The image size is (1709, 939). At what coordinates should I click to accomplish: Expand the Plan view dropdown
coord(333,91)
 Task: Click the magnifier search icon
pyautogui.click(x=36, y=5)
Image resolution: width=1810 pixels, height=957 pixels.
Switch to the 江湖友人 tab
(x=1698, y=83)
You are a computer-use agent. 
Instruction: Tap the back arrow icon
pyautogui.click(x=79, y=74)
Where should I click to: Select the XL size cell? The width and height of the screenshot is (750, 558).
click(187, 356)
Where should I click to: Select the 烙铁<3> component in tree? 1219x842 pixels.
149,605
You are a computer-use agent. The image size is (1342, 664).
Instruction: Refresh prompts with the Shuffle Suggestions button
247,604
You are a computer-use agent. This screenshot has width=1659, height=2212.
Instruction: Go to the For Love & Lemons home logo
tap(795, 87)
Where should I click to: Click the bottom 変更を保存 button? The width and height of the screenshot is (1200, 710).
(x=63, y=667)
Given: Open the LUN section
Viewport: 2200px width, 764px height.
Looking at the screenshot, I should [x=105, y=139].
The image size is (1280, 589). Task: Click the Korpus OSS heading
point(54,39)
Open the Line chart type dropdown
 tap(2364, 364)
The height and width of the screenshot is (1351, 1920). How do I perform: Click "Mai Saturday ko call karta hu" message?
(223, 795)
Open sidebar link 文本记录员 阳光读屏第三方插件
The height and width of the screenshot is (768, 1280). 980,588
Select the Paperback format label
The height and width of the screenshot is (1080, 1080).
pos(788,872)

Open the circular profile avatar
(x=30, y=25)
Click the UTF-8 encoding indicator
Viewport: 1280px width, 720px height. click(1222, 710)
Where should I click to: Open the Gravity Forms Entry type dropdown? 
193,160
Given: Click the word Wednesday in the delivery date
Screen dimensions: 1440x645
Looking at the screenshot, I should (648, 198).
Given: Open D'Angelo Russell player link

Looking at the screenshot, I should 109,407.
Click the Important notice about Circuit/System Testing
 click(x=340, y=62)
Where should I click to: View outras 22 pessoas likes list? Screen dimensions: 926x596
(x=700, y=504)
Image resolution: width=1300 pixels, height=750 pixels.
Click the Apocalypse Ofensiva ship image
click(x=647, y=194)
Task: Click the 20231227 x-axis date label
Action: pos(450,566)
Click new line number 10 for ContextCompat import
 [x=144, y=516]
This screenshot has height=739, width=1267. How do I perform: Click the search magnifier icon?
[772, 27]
----
→ WORK ORDER
Go through the listing and copy each line exactly.

→ EXERCISE SOLUTION
The image size is (1709, 939). At what coordinates should I click to accomplish: Expand the Plan view dropdown
coord(333,91)
 Task: Click the magnifier search icon
pyautogui.click(x=36, y=5)
Image resolution: width=1810 pixels, height=957 pixels.
Switch to the 江湖友人 tab
(x=1698, y=83)
You are a computer-use agent. 
Instruction: Tap the back arrow icon
pyautogui.click(x=79, y=74)
Where should I click to: Select the XL size cell? The width and height of the screenshot is (750, 558).
click(187, 356)
Where should I click to: Select the 烙铁<3> component in tree? 1219x842 pixels.
149,605
You are a computer-use agent. The image size is (1342, 664).
Instruction: Refresh prompts with the Shuffle Suggestions button
247,604
You are a computer-use agent. This screenshot has width=1659, height=2212.
Instruction: Go to the For Love & Lemons home logo
tap(795, 87)
Where should I click to: Click the bottom 変更を保存 button? The width and height of the screenshot is (1200, 710).
(x=63, y=667)
Given: Open the LUN section
Viewport: 2200px width, 764px height.
Looking at the screenshot, I should [x=105, y=139].
The image size is (1280, 589). Task: Click the Korpus OSS heading
point(54,39)
Open the Line chart type dropdown
 tap(2364, 364)
The height and width of the screenshot is (1351, 1920). How do I perform: Click "Mai Saturday ko call karta hu" message?
(223, 795)
Open sidebar link 文本记录员 阳光读屏第三方插件
The height and width of the screenshot is (768, 1280). 980,588
Select the Paperback format label
The height and width of the screenshot is (1080, 1080).
pos(788,872)

Open the circular profile avatar
(x=30, y=25)
Click the UTF-8 encoding indicator
Viewport: 1280px width, 720px height. click(1222, 710)
Where should I click to: Open the Gravity Forms Entry type dropdown? 
193,160
Given: Click the word Wednesday in the delivery date
Screen dimensions: 1440x645
Looking at the screenshot, I should (648, 198).
Given: Open D'Angelo Russell player link

Looking at the screenshot, I should 109,407.
Click the Important notice about Circuit/System Testing
 click(x=340, y=62)
Where should I click to: View outras 22 pessoas likes list? Screen dimensions: 926x596
(x=700, y=504)
Image resolution: width=1300 pixels, height=750 pixels.
Click the Apocalypse Ofensiva ship image
click(x=647, y=194)
Task: Click the 20231227 x-axis date label
Action: pos(450,566)
Click new line number 10 for ContextCompat import
 [x=144, y=516]
This screenshot has height=739, width=1267. How do I perform: Click the search magnifier icon?
[772, 27]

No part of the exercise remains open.